** Begin **
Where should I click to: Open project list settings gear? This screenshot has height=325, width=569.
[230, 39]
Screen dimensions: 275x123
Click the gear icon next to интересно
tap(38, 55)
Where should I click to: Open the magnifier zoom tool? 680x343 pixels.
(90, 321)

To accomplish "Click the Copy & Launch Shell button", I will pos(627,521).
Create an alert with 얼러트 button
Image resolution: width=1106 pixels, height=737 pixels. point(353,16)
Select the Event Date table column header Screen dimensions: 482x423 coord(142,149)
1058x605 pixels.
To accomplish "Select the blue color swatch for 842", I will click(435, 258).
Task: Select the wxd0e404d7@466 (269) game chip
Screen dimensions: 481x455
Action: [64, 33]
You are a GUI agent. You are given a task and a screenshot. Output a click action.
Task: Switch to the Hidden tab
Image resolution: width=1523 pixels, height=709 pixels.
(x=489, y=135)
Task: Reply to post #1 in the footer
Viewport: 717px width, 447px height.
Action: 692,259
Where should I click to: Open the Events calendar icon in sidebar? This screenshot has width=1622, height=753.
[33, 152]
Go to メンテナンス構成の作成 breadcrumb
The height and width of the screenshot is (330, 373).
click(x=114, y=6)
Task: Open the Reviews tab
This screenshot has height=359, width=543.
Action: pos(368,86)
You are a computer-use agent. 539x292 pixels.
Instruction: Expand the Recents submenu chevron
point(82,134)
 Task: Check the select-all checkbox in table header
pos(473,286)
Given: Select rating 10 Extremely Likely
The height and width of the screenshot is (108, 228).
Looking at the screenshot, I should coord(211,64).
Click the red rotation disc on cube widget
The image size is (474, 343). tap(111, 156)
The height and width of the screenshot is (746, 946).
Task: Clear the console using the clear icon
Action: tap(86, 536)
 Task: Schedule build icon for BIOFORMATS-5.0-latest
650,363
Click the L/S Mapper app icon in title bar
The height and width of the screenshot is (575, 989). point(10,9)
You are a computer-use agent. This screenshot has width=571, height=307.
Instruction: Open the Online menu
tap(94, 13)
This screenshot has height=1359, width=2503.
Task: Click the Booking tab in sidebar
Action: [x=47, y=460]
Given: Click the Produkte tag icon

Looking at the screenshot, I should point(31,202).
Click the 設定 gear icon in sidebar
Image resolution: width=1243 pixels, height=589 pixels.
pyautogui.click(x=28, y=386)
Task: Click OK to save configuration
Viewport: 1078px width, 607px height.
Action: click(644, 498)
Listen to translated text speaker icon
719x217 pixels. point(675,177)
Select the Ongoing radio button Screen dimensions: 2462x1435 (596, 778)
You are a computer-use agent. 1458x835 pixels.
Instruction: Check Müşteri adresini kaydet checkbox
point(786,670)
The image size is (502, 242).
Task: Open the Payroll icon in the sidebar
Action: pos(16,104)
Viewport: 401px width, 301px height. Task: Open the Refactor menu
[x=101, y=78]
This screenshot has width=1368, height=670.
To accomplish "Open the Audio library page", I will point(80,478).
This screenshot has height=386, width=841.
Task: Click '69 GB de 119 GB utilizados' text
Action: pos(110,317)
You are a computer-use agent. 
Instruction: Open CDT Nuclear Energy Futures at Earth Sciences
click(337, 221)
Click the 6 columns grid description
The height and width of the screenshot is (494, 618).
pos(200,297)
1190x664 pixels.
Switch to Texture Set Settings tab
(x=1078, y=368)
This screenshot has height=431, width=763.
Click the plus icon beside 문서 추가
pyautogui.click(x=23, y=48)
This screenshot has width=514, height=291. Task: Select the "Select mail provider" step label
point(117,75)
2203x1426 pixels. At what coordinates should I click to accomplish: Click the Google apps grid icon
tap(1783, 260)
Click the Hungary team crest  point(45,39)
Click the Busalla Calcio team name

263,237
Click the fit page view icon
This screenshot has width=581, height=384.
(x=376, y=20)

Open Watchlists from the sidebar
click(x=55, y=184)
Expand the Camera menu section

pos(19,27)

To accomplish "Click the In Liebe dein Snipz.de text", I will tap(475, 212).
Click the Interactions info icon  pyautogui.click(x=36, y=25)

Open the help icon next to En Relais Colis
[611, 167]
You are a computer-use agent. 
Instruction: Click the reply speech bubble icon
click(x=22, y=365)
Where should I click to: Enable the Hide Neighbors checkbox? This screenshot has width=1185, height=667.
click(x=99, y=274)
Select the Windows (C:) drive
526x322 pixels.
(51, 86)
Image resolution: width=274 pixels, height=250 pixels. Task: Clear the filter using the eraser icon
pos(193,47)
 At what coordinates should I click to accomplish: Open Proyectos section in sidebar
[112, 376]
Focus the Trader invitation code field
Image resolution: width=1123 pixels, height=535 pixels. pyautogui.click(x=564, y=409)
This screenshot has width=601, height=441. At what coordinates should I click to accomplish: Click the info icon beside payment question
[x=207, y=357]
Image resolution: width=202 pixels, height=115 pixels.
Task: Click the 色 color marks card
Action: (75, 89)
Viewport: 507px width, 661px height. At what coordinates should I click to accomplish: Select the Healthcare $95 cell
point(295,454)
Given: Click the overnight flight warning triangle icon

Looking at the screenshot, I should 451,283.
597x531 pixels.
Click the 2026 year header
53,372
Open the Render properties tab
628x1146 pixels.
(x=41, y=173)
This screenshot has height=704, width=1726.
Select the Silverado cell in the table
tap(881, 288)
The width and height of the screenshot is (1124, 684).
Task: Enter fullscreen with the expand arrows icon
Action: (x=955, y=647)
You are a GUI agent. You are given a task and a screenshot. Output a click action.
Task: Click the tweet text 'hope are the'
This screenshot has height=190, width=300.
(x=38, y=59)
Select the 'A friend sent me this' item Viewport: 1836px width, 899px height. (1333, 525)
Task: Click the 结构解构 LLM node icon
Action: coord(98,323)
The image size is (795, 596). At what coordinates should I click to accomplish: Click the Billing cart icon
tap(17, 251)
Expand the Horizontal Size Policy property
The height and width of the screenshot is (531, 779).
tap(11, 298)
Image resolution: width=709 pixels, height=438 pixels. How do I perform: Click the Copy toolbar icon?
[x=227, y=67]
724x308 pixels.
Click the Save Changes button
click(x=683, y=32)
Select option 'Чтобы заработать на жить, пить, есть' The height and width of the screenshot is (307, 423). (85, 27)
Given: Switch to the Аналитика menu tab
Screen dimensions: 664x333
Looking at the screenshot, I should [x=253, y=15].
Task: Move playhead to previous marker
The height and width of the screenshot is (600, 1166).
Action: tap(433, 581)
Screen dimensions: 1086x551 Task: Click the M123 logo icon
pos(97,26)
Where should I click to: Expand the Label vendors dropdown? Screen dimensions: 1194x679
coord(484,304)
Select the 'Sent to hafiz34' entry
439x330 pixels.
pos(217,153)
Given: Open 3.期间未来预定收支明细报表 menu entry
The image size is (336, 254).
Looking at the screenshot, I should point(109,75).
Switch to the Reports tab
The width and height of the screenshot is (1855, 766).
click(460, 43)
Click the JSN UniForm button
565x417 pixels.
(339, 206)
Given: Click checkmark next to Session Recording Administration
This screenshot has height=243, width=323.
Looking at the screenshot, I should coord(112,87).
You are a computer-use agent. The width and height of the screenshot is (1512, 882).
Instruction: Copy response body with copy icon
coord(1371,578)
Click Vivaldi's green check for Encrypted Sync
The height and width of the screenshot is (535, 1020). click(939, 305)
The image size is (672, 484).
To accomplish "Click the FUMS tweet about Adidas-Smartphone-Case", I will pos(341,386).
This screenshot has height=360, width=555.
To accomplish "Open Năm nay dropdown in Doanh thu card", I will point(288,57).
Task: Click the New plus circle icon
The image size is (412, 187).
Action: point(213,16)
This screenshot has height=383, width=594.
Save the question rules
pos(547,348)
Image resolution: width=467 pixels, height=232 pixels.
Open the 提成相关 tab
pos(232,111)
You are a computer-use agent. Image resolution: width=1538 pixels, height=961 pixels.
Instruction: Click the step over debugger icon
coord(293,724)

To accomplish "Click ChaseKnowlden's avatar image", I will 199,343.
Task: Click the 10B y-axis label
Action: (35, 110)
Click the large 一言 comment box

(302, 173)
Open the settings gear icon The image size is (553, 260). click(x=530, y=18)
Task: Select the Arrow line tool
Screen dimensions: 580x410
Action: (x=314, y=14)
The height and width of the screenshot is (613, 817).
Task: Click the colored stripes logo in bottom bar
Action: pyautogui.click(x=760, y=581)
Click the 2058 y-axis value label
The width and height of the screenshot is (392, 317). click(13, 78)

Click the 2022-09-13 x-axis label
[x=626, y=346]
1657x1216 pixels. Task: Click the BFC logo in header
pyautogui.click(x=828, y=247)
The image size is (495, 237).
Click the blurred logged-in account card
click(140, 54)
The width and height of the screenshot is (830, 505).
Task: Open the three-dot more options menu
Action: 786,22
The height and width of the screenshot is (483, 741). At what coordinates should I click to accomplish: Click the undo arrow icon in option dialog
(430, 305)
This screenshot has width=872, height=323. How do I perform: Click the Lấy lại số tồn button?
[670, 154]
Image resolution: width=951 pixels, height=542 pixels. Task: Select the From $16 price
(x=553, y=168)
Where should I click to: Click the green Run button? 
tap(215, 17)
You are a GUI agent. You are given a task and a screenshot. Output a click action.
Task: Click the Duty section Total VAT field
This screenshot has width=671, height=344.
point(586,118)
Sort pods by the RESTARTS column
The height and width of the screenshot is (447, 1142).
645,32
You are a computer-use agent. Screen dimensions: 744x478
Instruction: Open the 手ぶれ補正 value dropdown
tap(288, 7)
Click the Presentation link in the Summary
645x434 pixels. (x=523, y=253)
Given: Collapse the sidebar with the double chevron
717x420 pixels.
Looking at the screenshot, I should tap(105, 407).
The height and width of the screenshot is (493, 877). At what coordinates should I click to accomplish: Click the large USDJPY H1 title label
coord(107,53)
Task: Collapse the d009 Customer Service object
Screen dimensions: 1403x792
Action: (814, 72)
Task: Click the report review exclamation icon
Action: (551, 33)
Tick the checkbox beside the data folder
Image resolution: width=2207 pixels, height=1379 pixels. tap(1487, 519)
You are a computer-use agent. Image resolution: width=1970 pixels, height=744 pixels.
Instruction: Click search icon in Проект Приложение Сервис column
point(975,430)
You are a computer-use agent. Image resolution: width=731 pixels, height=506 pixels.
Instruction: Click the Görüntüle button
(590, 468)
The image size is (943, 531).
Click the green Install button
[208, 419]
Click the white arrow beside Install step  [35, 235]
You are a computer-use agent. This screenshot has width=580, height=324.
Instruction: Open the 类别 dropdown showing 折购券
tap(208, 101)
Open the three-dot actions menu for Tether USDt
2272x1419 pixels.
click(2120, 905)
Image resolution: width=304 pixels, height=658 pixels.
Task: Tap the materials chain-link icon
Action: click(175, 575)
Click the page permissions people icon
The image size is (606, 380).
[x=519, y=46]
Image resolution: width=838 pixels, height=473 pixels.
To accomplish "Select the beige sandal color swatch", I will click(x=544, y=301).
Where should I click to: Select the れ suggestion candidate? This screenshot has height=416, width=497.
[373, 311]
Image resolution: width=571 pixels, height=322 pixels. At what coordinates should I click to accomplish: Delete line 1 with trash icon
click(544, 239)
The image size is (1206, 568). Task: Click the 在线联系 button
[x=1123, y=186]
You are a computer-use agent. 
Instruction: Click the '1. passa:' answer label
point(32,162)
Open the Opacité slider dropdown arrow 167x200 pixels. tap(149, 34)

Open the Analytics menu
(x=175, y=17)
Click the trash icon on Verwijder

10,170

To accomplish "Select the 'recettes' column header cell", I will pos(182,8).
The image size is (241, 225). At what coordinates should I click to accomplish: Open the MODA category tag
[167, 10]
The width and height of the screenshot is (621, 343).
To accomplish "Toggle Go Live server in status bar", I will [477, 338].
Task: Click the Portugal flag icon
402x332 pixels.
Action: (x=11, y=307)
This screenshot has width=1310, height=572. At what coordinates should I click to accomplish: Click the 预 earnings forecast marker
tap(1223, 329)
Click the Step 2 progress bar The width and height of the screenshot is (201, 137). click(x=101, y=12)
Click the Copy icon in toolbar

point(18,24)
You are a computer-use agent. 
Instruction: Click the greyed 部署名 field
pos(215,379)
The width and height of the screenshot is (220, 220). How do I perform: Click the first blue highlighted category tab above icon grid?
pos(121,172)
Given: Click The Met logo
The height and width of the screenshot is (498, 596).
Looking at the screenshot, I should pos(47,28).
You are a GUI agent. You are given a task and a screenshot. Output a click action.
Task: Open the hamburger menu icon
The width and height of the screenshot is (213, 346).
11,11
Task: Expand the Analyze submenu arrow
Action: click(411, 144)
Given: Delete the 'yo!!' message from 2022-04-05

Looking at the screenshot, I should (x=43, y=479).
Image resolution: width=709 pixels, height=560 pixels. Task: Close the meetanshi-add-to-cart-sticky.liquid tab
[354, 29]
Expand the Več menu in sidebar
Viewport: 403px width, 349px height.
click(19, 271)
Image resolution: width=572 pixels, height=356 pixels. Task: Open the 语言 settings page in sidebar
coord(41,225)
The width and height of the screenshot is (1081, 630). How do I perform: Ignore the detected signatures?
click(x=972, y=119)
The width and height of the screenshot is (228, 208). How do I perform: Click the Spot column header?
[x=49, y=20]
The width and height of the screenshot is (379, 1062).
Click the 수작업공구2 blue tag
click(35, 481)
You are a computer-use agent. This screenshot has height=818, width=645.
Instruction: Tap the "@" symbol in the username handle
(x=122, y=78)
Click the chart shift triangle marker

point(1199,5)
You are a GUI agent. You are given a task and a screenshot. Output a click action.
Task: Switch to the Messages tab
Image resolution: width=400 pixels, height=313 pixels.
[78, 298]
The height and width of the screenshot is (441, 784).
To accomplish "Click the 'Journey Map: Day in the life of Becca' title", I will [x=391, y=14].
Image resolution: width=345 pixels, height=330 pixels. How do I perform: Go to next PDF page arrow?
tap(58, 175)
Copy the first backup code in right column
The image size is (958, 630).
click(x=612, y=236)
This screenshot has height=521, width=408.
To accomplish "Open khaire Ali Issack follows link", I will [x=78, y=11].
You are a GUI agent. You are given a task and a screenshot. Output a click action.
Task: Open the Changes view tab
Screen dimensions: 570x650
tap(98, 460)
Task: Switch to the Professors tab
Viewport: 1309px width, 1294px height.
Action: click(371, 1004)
** End **
_Task objective:_
Quote the part of the records that opens with the line containing "This screenshot has height=383, width=594." and closes with the line containing "Action: (35, 110)", reproducing both of those lines and everything between them.

_Task result:_
This screenshot has height=383, width=594.
Save the question rules
pos(547,348)
Image resolution: width=467 pixels, height=232 pixels.
Open the 提成相关 tab
pos(232,111)
You are a computer-use agent. Image resolution: width=1538 pixels, height=961 pixels.
Instruction: Click the step over debugger icon
coord(293,724)

To accomplish "Click ChaseKnowlden's avatar image", I will 199,343.
Task: Click the 10B y-axis label
Action: (35, 110)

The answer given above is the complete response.